Zakaz coraz popularniejszy. Kawiarnie w Polsce nie chcą takich klientów

Coraz więcej kawiarni postanawia walczyć ze zjawiskiem osób okupujących stoliki i pracujących na komputerze. Kolejne lokale w Polsce wprowadzają strefy bez laptopów, aby zachować atmosferę spotkań towarzyskich.

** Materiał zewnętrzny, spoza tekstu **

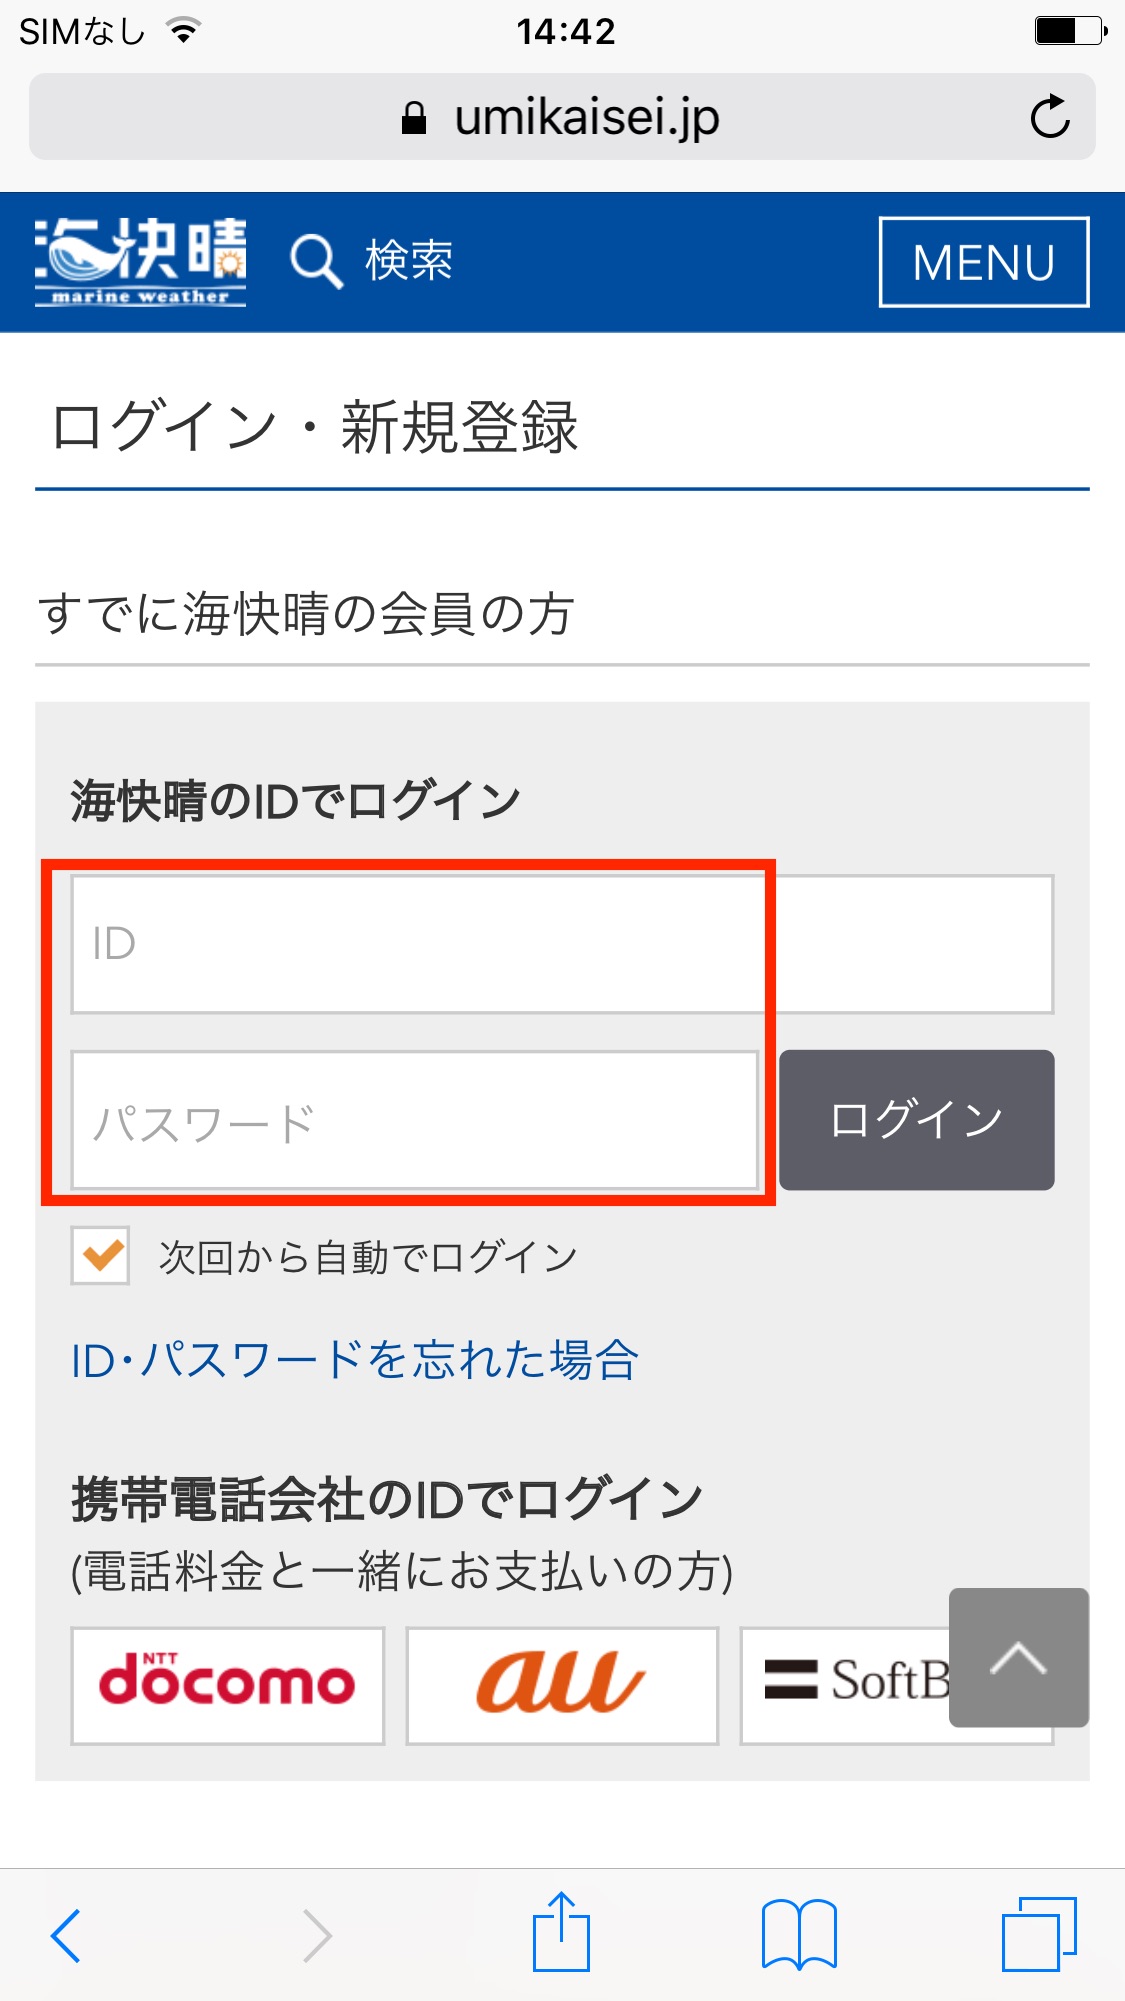This screenshot has width=1125, height=2001.
Task: Tap the scroll-to-top arrow button
Action: click(1018, 1657)
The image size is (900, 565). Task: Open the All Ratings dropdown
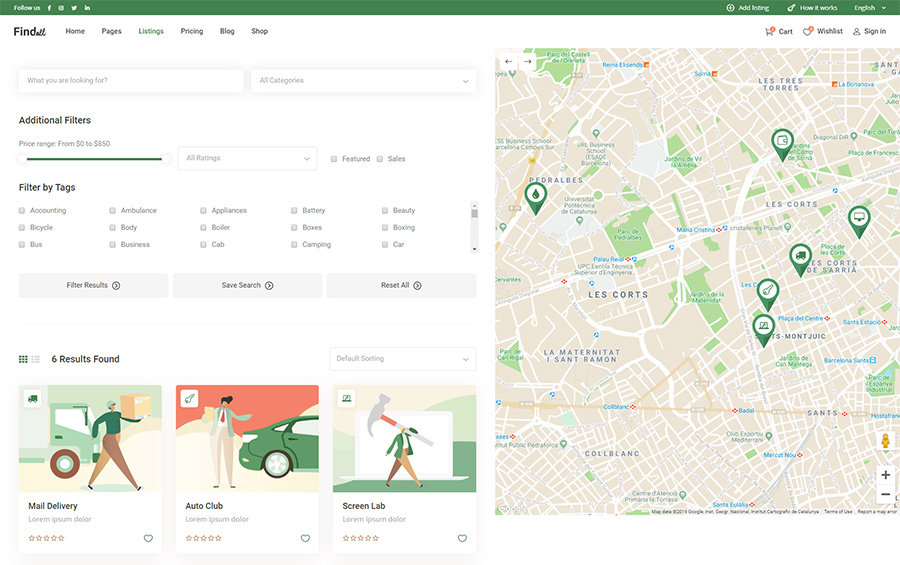click(x=248, y=158)
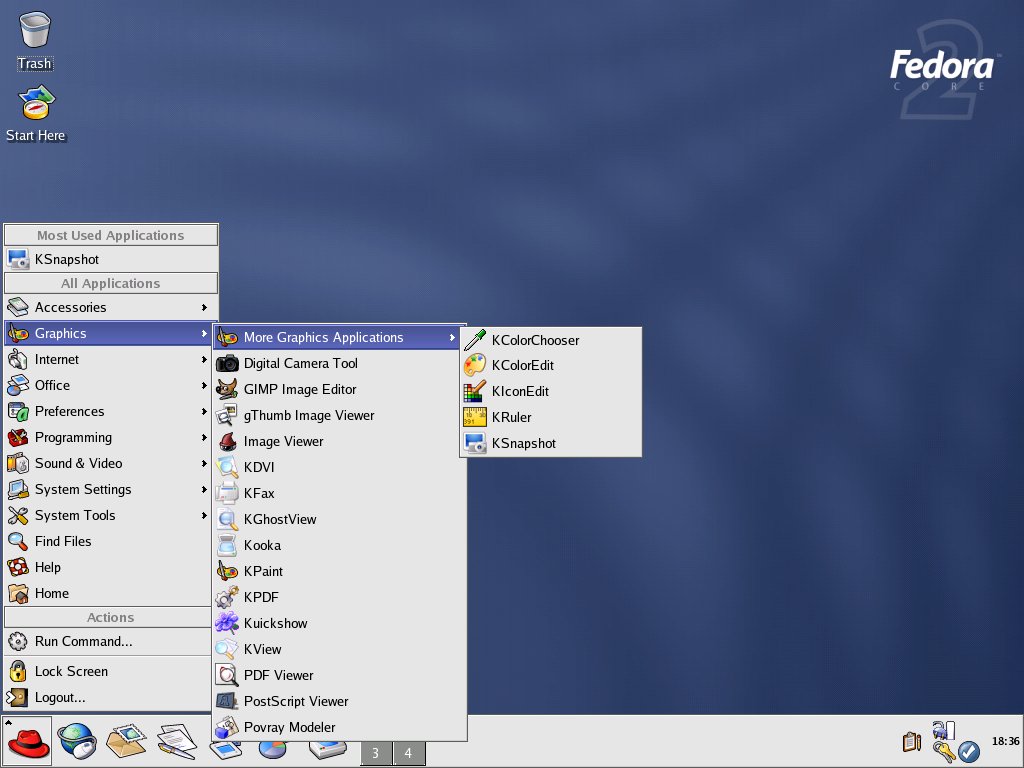
Task: Start KIconEdit from the submenu
Action: tap(520, 391)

Problem stołecznych kawiarni
Problem stołecznych kawiarni
Źródło zdjęć: © Getty Images | engin akyurt

W Warszawie do grona kawiarni, które wprowadziły tego typu ograniczenia, należy m.in. STOR, Coffeedesk oraz Ministerstwo Kawy. Jak podaje warszawa.naszemiasto.pl, ta ostatnia zdecydowała się na zmiany pod koniec zeszłego roku, wprowadzając zakaz pracy na przenośnych komputerach w weekendy. Natomiast w dni powszednie wyznaczone zostały osobne miejsca do pracy z komputerem.

Dalsza część artykułu pod materiałem wideo

Biedronka w Polsce droższa od słowackiej? Porównaliśmy ceny

Kawiarnie "walczą" z laptopami

W STOR Café zasada "strefy bez laptopów" obejmuje wybrane stoliki. W weekendy liczba takich miejsc jest większa. Krzysiek Rzyman, właściciel STOR Café, zaznaczył w rozmowie z portalem, że wprowadzenie stref bez laptopów przy wybranych stolikach to jasny komunikat dla gości.

– Zdecydowaliśmy się na wprowadzenie "strefy bez laptopa" przy części stolików, bo obserwowaliśmy, że nasze kawiarnie powoli zmieniały się w coworking. Oczywiście nadal można przyjść do STOR i popracować, ale nie chcemy, żeby był to główny powód wizyty – mówił w rozmowie z portalem właściciel STOR Café.

Zmiany w kawiarniach wynikają z rosnącej popularności pracy zdalnej i hybrydowej. W Warszawie nie brakuje jednak przestrzeni, które są przystosowane do pracy. Przykładem są oddziały Santader Bank Polska, które oferują miejsca z dostępem do internetu i drukarek. Podobne przestrzenie znajdują się także w centrum handlowym Wola Park oraz Bielańskim Integratorze Przedsiębiorczych.

Ten incydent był punktem zapalnym

W ubiegłym roku zakaz korzystania z laptopów w weekendy wprowadziła również poznańska kawiarnia Taczaka 20. "Wiemy, że to brutalna decyzja, ale została ona wymuszona ostatnimi wydarzeniami" - informowali właściciele we wpisie na Facebooku.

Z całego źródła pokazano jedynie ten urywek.